Meta is reportedly pulling back on parts of its employee productivity tracking system after workers raised objections to the surveillance tool, according to an internal memo reviewed by The Information. The company will allow employees to pause the tracker for 30 minutes at a time and will permit certain staff members to apply for full exemptions from monitoring.
The rollback represents a notable concession by Meta leadership, which has spent the past year pushing hard on internal accountability measures under chief executive Mark Zuckerberg's self-described 'year of efficiency.'
What does the tracker do?
The tool, deployed internally at Meta, monitors employee activity and productivity data. While the company has not publicly detailed its full scope, sources familiar with the system said it logs work patterns and has been a source of significant unease among staff since its rollout.
Employees were not happy
Employees raised concerns about the tool through internal channels, expressing discomfort with the level of surveillance it entailed. The reviewed memo signals that those concerns reached senior levels of the company and prompted a formal policy response rather than being quietly dismissed.

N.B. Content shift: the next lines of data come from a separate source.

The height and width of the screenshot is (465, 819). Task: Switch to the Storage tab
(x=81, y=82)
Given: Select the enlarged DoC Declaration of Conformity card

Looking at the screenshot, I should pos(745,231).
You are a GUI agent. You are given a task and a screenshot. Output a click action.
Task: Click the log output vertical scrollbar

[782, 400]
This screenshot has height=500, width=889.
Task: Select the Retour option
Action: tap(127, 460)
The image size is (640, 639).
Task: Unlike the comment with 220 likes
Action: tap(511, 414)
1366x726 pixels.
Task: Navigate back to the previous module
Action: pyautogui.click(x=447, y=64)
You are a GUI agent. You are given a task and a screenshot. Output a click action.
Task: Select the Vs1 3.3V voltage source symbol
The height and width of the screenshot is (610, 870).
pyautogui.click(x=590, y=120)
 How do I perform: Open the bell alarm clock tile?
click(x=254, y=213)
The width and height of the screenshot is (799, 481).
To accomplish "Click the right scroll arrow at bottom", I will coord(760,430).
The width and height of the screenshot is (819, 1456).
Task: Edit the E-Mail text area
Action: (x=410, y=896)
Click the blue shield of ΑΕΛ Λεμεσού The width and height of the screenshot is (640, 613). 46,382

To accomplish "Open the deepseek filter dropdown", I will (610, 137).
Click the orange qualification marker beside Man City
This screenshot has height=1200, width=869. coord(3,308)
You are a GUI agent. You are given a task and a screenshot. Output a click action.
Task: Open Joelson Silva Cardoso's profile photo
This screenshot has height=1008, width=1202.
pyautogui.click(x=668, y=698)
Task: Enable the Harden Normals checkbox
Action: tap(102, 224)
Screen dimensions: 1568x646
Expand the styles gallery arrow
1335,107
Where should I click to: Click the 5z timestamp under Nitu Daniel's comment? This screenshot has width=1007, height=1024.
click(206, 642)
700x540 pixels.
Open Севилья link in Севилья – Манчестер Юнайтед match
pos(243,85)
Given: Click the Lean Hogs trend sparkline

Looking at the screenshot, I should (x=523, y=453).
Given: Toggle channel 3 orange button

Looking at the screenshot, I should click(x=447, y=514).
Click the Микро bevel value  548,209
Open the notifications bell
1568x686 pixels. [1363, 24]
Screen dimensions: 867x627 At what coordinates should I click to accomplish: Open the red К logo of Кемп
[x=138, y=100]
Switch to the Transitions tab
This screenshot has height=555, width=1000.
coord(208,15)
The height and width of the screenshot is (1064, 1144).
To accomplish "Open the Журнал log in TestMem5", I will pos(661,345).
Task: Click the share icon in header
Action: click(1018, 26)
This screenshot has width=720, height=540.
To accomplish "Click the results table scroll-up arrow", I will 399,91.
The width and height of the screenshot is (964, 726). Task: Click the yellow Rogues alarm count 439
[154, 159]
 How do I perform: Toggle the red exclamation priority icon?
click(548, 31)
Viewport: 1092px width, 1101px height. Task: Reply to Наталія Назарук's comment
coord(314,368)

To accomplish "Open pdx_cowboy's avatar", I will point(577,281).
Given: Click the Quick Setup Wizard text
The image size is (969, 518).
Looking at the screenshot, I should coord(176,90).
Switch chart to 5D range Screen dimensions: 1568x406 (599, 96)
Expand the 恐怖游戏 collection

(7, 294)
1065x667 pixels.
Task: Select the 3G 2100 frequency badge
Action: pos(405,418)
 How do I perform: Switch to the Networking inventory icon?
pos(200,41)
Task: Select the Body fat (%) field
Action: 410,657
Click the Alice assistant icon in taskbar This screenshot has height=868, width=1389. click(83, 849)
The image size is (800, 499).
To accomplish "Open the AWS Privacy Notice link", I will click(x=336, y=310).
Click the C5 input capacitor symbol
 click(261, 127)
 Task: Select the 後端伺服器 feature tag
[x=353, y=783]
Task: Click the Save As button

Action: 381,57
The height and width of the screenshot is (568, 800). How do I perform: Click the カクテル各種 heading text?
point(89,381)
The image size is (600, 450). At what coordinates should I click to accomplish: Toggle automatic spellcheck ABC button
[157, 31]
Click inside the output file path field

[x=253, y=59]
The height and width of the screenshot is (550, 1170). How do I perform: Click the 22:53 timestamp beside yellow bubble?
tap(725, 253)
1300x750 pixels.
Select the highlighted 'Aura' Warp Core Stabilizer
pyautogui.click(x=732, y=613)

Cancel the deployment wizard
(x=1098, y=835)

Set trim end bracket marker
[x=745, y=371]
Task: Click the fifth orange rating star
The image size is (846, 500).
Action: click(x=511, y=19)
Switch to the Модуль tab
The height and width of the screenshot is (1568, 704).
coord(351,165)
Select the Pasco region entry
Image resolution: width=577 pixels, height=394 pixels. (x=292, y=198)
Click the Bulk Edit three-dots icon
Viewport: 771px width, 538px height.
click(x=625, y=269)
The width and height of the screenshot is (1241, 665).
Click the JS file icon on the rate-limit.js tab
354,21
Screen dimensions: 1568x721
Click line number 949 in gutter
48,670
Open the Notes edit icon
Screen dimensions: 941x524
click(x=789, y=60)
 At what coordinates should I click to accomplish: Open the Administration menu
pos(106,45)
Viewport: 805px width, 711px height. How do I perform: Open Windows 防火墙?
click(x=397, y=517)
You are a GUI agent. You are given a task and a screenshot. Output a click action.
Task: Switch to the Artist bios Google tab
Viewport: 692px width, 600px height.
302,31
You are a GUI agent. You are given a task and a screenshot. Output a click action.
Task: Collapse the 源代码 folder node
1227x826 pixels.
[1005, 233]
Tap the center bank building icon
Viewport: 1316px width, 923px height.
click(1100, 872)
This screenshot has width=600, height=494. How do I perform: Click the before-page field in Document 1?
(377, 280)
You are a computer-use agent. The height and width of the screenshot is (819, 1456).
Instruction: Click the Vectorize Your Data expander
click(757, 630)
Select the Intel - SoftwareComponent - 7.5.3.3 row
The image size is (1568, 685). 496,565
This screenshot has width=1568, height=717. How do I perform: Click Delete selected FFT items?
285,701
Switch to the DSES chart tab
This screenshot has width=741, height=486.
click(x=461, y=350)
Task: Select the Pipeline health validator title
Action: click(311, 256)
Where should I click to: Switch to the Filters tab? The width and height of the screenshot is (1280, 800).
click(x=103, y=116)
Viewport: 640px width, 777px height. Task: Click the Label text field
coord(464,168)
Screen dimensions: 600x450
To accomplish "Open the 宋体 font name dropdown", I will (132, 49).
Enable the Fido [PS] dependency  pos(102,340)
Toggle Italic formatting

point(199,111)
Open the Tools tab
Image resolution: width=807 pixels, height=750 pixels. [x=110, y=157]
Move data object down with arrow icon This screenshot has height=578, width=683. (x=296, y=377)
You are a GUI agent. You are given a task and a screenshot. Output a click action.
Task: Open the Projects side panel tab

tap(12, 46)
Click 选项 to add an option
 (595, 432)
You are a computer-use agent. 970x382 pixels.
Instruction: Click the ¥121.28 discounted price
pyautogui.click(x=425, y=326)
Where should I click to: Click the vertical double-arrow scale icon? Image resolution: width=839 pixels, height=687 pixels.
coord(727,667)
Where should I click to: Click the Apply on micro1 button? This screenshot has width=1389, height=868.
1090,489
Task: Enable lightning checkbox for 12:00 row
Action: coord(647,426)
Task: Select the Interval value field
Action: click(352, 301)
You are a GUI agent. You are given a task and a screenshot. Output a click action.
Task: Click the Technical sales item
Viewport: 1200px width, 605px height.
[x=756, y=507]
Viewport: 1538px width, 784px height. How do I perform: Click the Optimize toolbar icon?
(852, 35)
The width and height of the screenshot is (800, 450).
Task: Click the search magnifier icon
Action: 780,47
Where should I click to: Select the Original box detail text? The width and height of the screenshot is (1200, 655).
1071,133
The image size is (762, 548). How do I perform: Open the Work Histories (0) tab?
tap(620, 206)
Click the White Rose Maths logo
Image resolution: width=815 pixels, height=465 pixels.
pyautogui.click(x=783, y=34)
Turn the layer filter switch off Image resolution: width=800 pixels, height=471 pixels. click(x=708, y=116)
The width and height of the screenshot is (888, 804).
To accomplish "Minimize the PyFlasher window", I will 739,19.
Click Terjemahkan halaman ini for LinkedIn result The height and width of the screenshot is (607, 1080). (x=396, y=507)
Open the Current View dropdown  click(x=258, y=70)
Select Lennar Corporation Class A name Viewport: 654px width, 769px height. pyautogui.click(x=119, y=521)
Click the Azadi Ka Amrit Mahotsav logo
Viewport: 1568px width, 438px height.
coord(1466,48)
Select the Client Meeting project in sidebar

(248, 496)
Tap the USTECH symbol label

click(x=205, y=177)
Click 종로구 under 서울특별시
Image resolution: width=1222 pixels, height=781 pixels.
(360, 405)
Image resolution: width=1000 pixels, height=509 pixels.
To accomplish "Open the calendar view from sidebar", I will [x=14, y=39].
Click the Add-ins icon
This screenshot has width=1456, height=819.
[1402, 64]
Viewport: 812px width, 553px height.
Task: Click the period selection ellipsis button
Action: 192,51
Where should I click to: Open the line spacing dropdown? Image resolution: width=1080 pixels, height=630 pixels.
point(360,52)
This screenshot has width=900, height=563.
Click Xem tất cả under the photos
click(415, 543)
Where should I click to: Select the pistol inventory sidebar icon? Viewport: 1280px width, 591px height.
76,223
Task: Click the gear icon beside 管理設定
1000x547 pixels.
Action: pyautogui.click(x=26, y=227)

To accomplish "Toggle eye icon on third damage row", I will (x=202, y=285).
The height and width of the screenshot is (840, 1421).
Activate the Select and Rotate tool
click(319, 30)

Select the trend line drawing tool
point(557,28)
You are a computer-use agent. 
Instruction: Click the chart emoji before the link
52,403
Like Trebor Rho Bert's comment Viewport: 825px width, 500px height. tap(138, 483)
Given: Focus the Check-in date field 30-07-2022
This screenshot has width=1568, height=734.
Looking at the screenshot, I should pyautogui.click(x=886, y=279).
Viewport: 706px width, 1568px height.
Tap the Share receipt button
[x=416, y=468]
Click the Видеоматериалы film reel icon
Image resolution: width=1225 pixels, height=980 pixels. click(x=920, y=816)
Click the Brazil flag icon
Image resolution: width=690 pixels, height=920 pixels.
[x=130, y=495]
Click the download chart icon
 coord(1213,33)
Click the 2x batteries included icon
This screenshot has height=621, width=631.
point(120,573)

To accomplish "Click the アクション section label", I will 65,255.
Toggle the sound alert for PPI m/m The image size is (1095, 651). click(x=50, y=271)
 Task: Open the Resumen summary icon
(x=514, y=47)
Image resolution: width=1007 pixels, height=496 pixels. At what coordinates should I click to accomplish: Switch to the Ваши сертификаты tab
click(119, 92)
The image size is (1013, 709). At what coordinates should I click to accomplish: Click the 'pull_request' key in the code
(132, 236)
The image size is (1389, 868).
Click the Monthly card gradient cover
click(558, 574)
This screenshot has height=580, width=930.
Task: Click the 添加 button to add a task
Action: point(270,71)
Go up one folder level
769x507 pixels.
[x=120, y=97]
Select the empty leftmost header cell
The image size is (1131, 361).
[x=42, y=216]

Under the revised policy, workers will have the ability to pause monitoring for 30-minute intervals, offering a limited window of privacy during the workday. Additionally, some employees can now formally apply for exemptions from the tracker entirely. It is not yet clear which categories of staff are eligible for exemption or what criteria Meta will use to evaluate those requests.
What Meta hasn't changed
The company has not scrapped the tracking program altogether. The changes are targeted and incremental, leaving the system largely in place while creating opt-out mechanisms at the margins. Meta has not issued a public statement on the matter.
Meta has been aggressively restructuring its workforce and internal culture since Zuckerberg declared 2023 a "year of efficiency," laying off more than 21,000 employees across two rounds of cuts. The company has since maintained a lean staffing philosophy and elevated internal performance expectations.
Employee monitoring tools have proliferated across Silicon Valley in the post-pandemic era as companies pushed remote and hybrid workers to return to office or justify productivity levels. Tools tracking keystrokes, active hours, and communications have drawn criticism from labour advocates and, increasingly, from workers themselves.